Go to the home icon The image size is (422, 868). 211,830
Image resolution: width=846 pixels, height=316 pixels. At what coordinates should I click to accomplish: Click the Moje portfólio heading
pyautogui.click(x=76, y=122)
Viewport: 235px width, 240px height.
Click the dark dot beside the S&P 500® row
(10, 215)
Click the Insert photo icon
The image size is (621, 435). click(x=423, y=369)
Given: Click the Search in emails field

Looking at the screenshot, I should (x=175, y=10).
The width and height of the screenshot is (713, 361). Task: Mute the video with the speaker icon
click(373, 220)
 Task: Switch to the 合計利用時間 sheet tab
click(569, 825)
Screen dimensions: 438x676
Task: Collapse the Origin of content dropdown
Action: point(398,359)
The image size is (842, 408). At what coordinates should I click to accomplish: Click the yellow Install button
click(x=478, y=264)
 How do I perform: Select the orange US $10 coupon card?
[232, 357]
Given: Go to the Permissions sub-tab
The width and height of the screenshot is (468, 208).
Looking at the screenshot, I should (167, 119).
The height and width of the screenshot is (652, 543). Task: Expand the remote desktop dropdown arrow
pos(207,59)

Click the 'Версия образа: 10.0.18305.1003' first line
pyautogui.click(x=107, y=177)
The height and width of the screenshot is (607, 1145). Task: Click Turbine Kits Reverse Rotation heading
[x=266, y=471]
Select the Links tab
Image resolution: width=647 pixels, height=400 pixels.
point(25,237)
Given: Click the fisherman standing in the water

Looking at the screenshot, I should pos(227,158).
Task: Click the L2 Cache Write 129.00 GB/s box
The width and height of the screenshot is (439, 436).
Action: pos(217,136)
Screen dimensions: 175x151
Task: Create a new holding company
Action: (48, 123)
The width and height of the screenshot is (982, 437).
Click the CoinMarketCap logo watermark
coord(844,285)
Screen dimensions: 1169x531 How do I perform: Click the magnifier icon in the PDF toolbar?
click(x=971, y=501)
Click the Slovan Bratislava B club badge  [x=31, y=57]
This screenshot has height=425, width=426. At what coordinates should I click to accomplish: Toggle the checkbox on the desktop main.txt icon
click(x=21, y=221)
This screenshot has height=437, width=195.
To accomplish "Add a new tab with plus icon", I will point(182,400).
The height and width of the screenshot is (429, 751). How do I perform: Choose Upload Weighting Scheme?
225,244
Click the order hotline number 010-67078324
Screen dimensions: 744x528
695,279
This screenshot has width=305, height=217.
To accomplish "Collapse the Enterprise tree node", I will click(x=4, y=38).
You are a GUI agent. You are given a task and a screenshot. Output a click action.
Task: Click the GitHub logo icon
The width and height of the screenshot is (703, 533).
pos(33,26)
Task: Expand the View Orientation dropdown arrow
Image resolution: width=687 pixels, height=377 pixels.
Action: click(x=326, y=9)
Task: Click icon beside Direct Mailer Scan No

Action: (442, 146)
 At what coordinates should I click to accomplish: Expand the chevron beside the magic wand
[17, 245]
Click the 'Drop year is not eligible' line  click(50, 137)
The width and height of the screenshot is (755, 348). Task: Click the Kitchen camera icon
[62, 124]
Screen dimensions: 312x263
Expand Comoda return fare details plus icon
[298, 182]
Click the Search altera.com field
- - - - -
ASSIGNMENT
Exact retyping is needed for the line with "Expand Comoda return fare details plus icon" and for each line after it through the end of the listing above; no other lines belong.

SOLUTION TO THIS TASK
Expand Comoda return fare details plus icon
[298, 182]
Click the Search altera.com field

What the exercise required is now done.